----- DATA
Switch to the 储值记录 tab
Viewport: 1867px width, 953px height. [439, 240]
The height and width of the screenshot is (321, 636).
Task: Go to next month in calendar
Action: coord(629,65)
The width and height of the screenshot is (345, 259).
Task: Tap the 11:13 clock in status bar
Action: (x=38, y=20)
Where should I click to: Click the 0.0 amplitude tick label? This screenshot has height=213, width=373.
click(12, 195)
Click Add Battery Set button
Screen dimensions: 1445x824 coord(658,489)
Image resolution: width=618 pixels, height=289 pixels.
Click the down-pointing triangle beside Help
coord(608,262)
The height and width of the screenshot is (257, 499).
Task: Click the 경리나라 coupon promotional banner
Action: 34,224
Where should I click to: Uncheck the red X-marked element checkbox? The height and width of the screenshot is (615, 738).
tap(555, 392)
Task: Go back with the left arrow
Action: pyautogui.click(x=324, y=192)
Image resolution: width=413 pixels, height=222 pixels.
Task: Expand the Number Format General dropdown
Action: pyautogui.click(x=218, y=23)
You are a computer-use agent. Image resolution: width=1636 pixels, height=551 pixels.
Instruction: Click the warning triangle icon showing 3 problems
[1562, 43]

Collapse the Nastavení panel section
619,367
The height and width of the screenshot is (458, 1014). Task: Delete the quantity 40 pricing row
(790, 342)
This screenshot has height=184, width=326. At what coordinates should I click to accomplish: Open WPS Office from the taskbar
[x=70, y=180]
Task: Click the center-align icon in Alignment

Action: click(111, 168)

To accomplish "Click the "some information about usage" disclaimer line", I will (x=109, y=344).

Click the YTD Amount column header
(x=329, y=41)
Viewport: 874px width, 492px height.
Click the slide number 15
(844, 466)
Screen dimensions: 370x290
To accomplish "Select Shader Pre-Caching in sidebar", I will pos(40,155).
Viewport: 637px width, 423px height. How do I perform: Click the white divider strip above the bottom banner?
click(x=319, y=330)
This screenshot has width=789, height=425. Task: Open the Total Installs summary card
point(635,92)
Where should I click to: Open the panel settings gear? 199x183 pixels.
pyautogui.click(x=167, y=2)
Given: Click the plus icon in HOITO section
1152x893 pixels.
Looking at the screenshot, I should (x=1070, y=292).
----------
WHAT THE EXERCISE ASKS -> Set down the data exactly.

TASK RESULT ->
Switch to the 储值记录 tab
Viewport: 1867px width, 953px height. [439, 240]
The height and width of the screenshot is (321, 636).
Task: Go to next month in calendar
Action: coord(629,65)
The width and height of the screenshot is (345, 259).
Task: Tap the 11:13 clock in status bar
Action: (x=38, y=20)
Where should I click to: Click the 0.0 amplitude tick label? This screenshot has height=213, width=373.
click(12, 195)
Click Add Battery Set button
Screen dimensions: 1445x824 coord(658,489)
Image resolution: width=618 pixels, height=289 pixels.
Click the down-pointing triangle beside Help
coord(608,262)
The height and width of the screenshot is (257, 499).
Task: Click the 경리나라 coupon promotional banner
Action: 34,224
Where should I click to: Uncheck the red X-marked element checkbox? The height and width of the screenshot is (615, 738).
tap(555, 392)
Task: Go back with the left arrow
Action: pyautogui.click(x=324, y=192)
Image resolution: width=413 pixels, height=222 pixels.
Task: Expand the Number Format General dropdown
Action: pyautogui.click(x=218, y=23)
You are a computer-use agent. Image resolution: width=1636 pixels, height=551 pixels.
Instruction: Click the warning triangle icon showing 3 problems
[1562, 43]

Collapse the Nastavení panel section
619,367
The height and width of the screenshot is (458, 1014). Task: Delete the quantity 40 pricing row
(790, 342)
This screenshot has height=184, width=326. At what coordinates should I click to accomplish: Open WPS Office from the taskbar
[x=70, y=180]
Task: Click the center-align icon in Alignment

Action: click(111, 168)

To accomplish "Click the "some information about usage" disclaimer line", I will (x=109, y=344).

Click the YTD Amount column header
(x=329, y=41)
Viewport: 874px width, 492px height.
Click the slide number 15
(844, 466)
Screen dimensions: 370x290
To accomplish "Select Shader Pre-Caching in sidebar", I will pos(40,155).
Viewport: 637px width, 423px height. How do I perform: Click the white divider strip above the bottom banner?
click(x=319, y=330)
This screenshot has width=789, height=425. Task: Open the Total Installs summary card
point(635,92)
Where should I click to: Open the panel settings gear? 199x183 pixels.
pyautogui.click(x=167, y=2)
Given: Click the plus icon in HOITO section
1152x893 pixels.
Looking at the screenshot, I should (x=1070, y=292).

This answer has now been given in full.